To change its name, a special resolution must be passed by the directors, and then form NM01 should be filled in or submitted online. It is also possible to change a name if permission is given to do so in the articles of association, but in this case form NM04 must be used (and it cannot be submitted online – only by post).
Please note: Before an official change of name has taken place, it is possible to use a business name (i.e. if the old company used a business name, the new company can use the same business name immediately).
Can I run both companies at the same time?
If keeping the same company name is not necessary or important, it may be easier to set up a new company limited by shares, and leave the old company limited by guarantee on the register. Assets can still be transferred across, but in this case there will be no need to undertake the procedure of voluntary strike off. The downside of running two companies is the extra administration involved.
It is possible to make the old company dormant, which can reduce admin. A dormant company is one that’s not carrying out any business activity or receiving an income – making it inactive for Corporation Tax purposes as far as HMRC is concerned. Small dormant companies can claim exemption from audit or filing full accounts under section 480 of the Companies Act 2006.
Can I create a group of companies?
Another alternative to closing the old company limited by guarantee is to leave it open and set up a new company limited by shares, and then to create a group structure, e.g. by creating a holding company, which would effectively be the parent company for both the new and old company.
One advantage of this method is that assets can generally be moved between the old company and the new company in a group structure, without incurring capital gains.
Holding companies can be set up in the same way as any other limited company is formed.
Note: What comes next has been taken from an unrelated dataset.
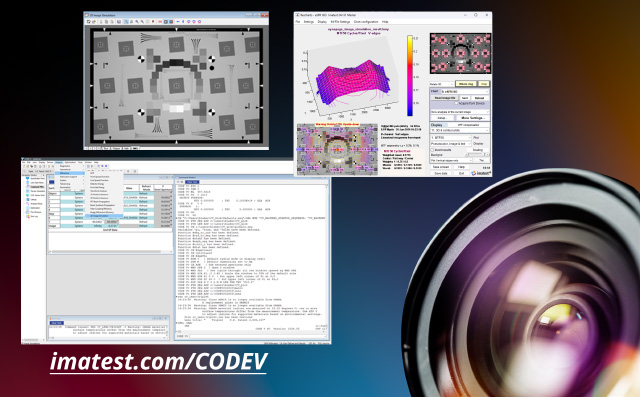Adjust the Background slider in Rescharts
The image size is (640, 397).
click(x=477, y=155)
However, it must have control over at least one subsidiary company to be classified as a holding company under the Companies Act 2006.
How do you set up a holding company of a company limited by guarantee?
Thank you for your kind enquiry Sam.
Section 1159 of the Companies Act 2006 defines a holding company as a company which meets one of the following criteria with respect to its subsidiary:
– Holds a majority of the voting rights in the subsidiary
– Is a member of the subsidiary and can appoint or remove the directors
– Is a member that holds the majority of the voting rights through an agreement with the other members
So, from a company secretarial perspective, if a company is seeking to become a holding company of a limited by guarantee company (or indeed any other type of company), then it must get into a position where it meets one of the above conditions.
An example of this might be a simple structure where an existing company limited by guarantee has one existing member who is to be replaced as the sole member by a new dedicated holding company. The general process here would be for the would-be holding company to apply to become a member of the limited by guarantee company (this normally entails them writing to the company, agreeing to guarantee a certain amount of the company’s debts). Then once, they have been admitted as a member, the existing member of the company would then resign. This would leave only the holding company as a member, thereby achieving fulfilling the first criteria listed above, therefore being considered a holding company for the purposes of section 1159.
As a side note, many companies that are limited by guarantee have provisions placed in their articles that prevent any profit being moved upwards to its owners. This is because limited by guarantee companies are often formed to be non-profit. If a new holding company expects to receive any profit the limited by guarantee company might make, then these article provisions would need to be removed.
Kindly note that a tax or accounting perspective of ‘holding companies’ is outside the scope of the above.
We trust this information is of use to you.